The results of this analysis may not be generalizable to all patients with RA, including those who do not have health insurance. Drug samples provided to the patient by their doctor and prescriptions filled in situations where the patient does not use their prescription drug coverage are not captured in the pharmacy claims data in the MarketScan databases. Finally, a substantial proportion of tocilizumab use (45.8%) was as a second-line bDMARD, but some patients also received tocilizumab as a third-line (33.3%) or subsequent-line bDMARD. Thus, one should also consider the possibility that persistence was longer in this group of patients because fewer options for subsequent therapies were available to them. However, the analysis was adjusted for line of therapy, and an increasing number of biologic therapies are available for patients, so we do not believe that this had an effect on persistence.

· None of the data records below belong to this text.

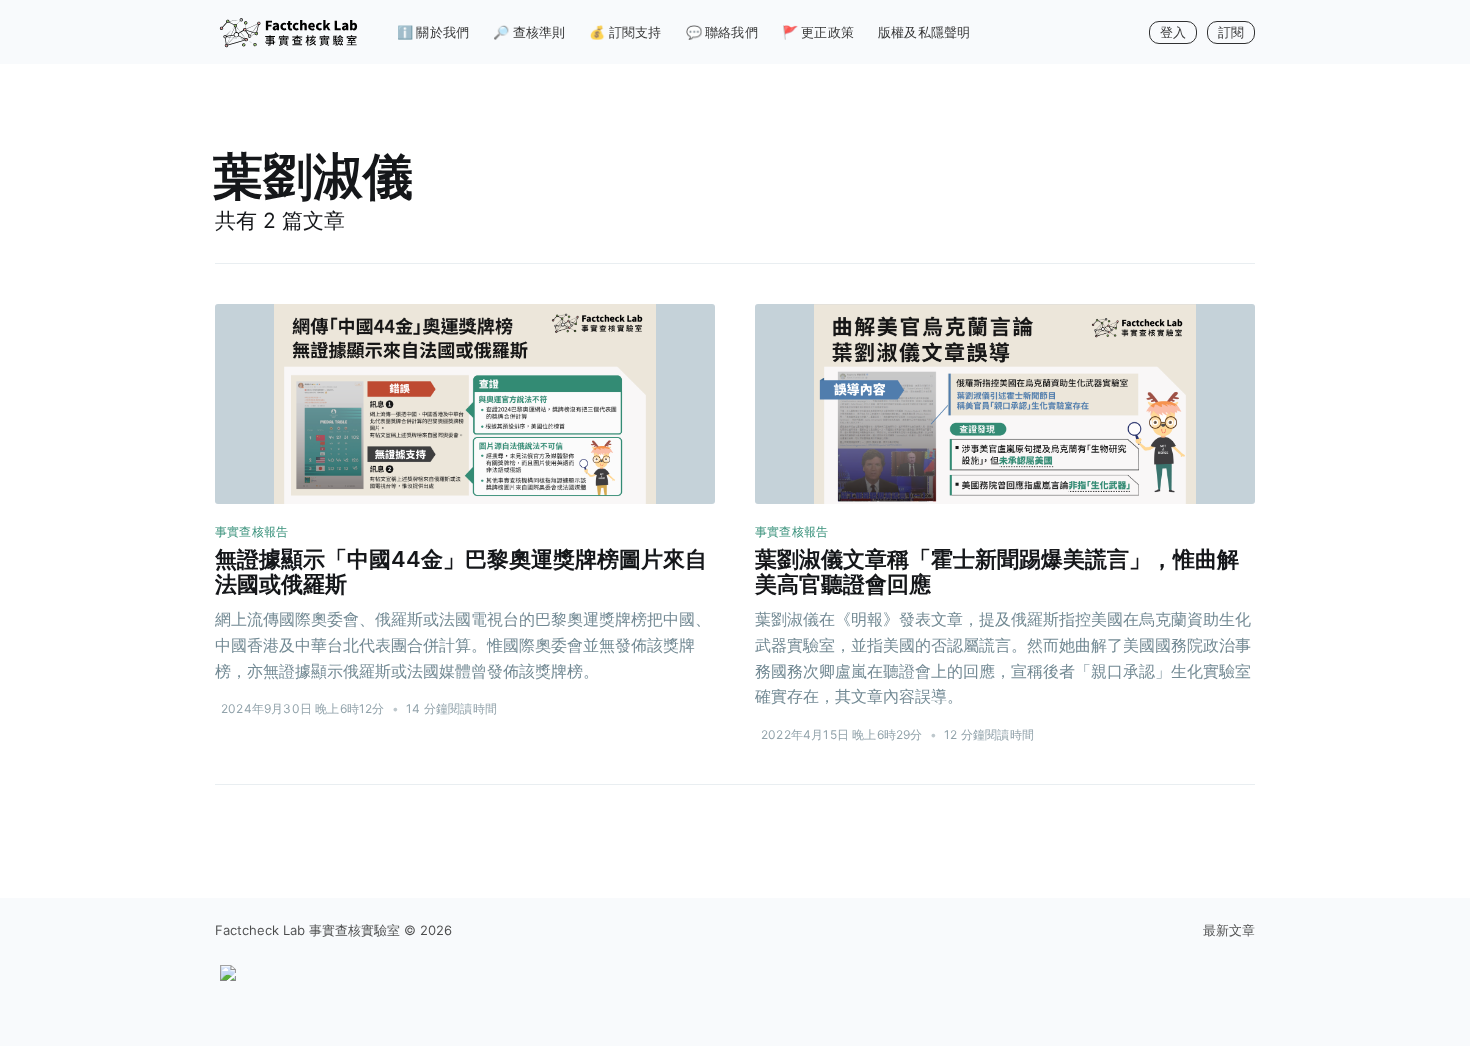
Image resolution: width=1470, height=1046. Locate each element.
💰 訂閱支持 (625, 32)
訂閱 (1231, 32)
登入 (1173, 32)
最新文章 (1229, 930)
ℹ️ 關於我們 (433, 32)
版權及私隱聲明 (924, 32)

Despite the abovementioned limitations, this study involving a large number of second- or subsequent-line SC bDMARD episodes in patients with RA across the United States provides valuable real-world information and adds to the existing data on persistence with bDMARDs.

Conclusions

Among patients with RA who previously received ≥ 1 other bDMARD, those who received tocilizumab exhibited similar or significantly better persistence than those receiving other bDMARDs.

Why carry out this study?

In patients with rheumatoid arthritis (RA) who have an inadequate response to or intolerance of their first biologic disease-modifying antirheumatic drug (bDMARD), current guidelines recommend switching to a different biologic class.

The objective of this study was to compare persistence with subcutaneous (SC) tocilizumab to persistence with other SC bDMARDs when these drugs are used as subsequent-line therapy in RA patients who previously received first-line bDMARD(s).

What was learned from this study?

Among patients with RA who previously received ≥ 1 bDMARD, tocilizumab-treated patients exhibited similar or significantly better biologic persistence than those receiving other bDMARDs.

This study, which involved a large number of second- or subsequent-line SC bDMARD episodes in patients with RA across the United States, provides valuable real-world information and adds to existing data on persistence with bDMARDs.